Existential Pondiferous Bullshit
By eastpatient
I suggest you don't read this unless you have time.
I sit here. I type. I ponder. I heat up a corndog. I listen to Agents of
Oblivion.
But what does it all mean?
Am I meant to sit here. And type. And ponder. And so forth?
If I step outside right now, would I stumble upon a clue,
Leading to the latest kidnapped child?
Or would I see the murky grayness, and decide
To stay inside
For fear of this earth so wild?
I sit here. I type. I ponder. I eat my corndog.
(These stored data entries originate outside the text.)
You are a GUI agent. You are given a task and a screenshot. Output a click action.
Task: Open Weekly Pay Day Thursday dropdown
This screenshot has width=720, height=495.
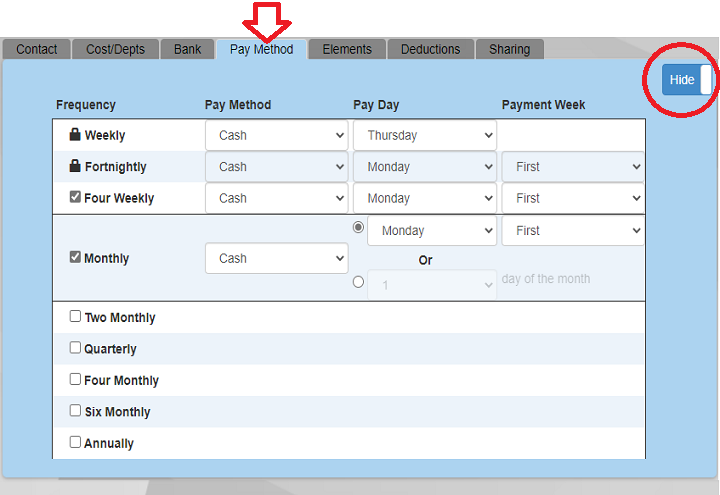pos(424,135)
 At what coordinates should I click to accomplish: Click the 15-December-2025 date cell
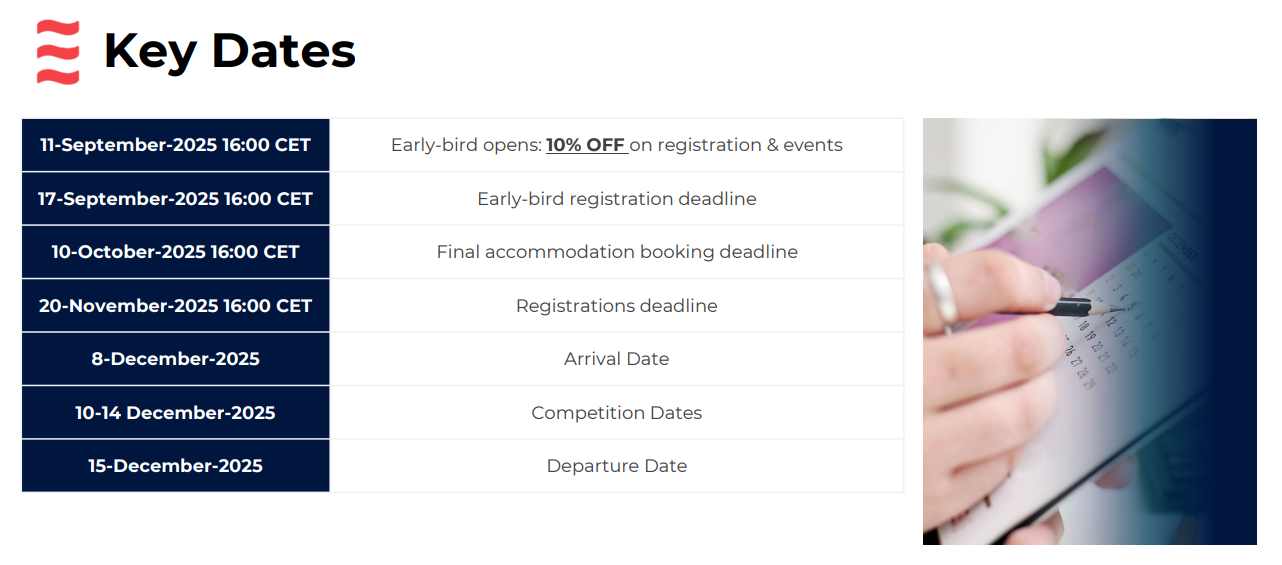(176, 466)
I listen to Ben Harper.
But what does it all mean?
Am I meant to sit here. And type. And ponder. And so forth?
If I sit here and think about all the bad things, would I develope agoraphobia,
[It's just another day in the life of Apes with ego trips]
And only see the world through artificial materials?
Judge it by its tricks and flips
And its children educated by boxes of cereals
I sit here. I type. I ponder. I'm done with the corndog. I watch the Simpsons.
But what does it all mean?
Am I meant to sit here. And type. And ponder. And so forth?
If I analyze myself, would I like what I saw,
Or drive myself to hate me?
And then crawl
Back to myself, then flee?
I sit here. I type. I ponder. I've been done with the corndog. I listen
to John Butler.
But what does it all mean?
Am I meant to sit here. And type. And ponder. And so forth?
To drill my lack of originality into your eyes,
Or have you like what you read?
Do you interpret this as a girl who whines
alot, or one with too much in her head?